*Problem details*. Copy out the listing below with each occurrence of "screenshot" changed to "image" and all other text left as it is. Omit the pictures from your copy.
___
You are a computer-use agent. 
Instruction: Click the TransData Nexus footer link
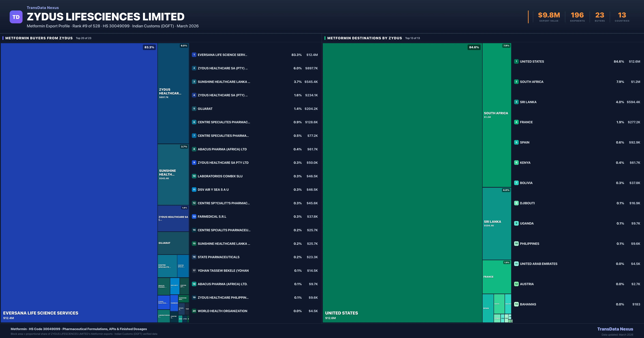(615, 329)
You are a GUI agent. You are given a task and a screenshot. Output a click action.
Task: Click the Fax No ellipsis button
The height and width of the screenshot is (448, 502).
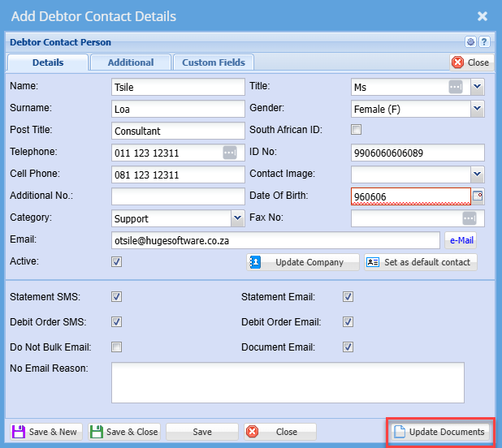click(x=469, y=218)
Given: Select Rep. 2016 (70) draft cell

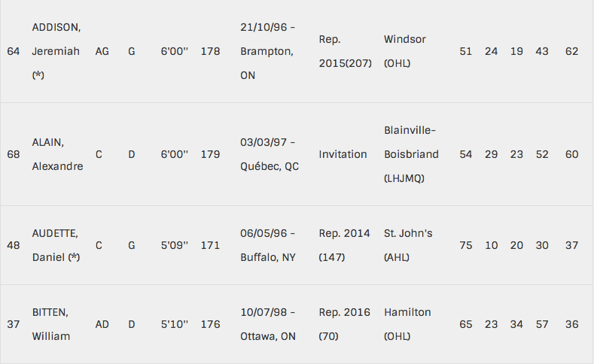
___
*Answer*.
You are a computer-use agent. 
Instruction: Click the TransData Nexus footer link
(615, 329)
You are a GUI agent. You are given a task and a image. Output a click action.
Task: Click the Fax No ellipsis button
The height and width of the image is (448, 502).
click(x=469, y=218)
Given: Select Rep. 2016 (70) draft cell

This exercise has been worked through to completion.